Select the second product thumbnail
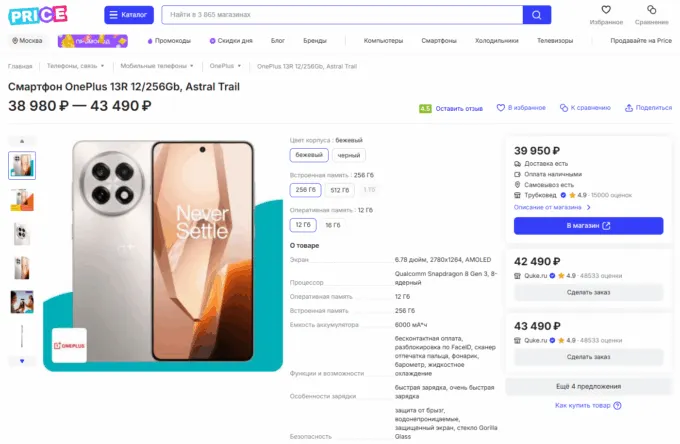This screenshot has height=444, width=680. pyautogui.click(x=22, y=199)
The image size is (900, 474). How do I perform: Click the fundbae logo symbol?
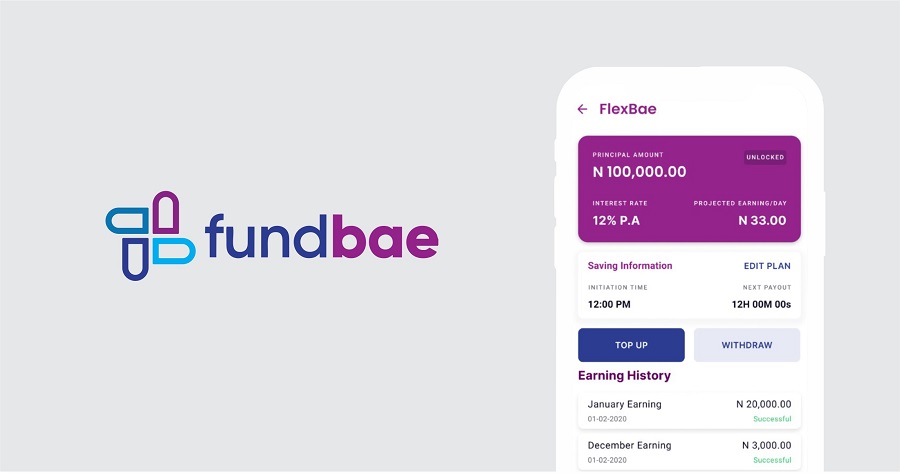(x=150, y=236)
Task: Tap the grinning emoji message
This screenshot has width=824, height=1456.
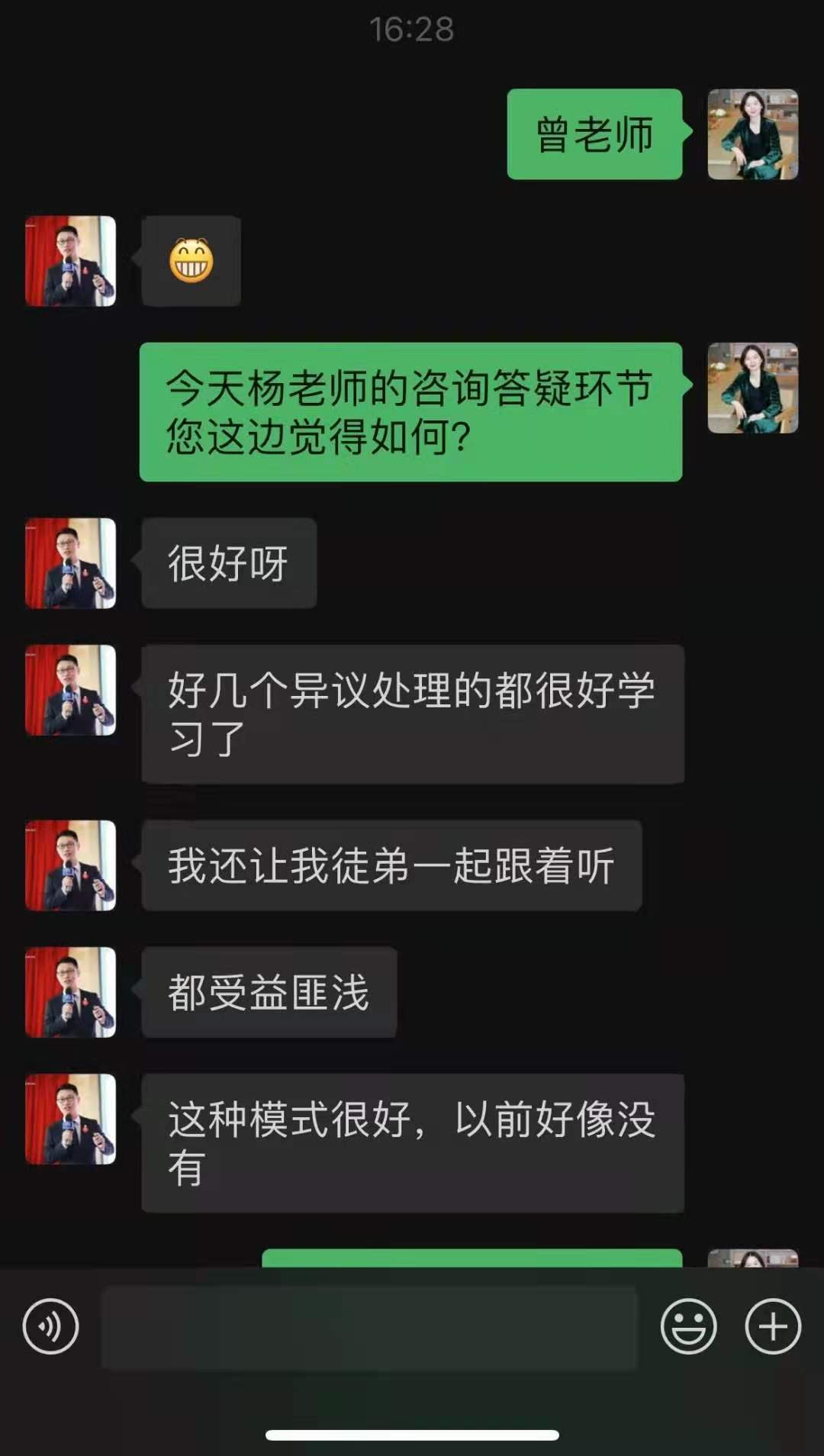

• TASK PROMPT: Word for word, restate the material above; do not carry over the pictures.

• EXERCISE OUTPUT:
Select the second product thumbnail
This screenshot has height=444, width=680. pyautogui.click(x=22, y=199)
The image size is (900, 474). How do I perform: Click the fundbae logo symbol?
(x=150, y=236)
Task: Tap the grinning emoji message
This screenshot has width=824, height=1456.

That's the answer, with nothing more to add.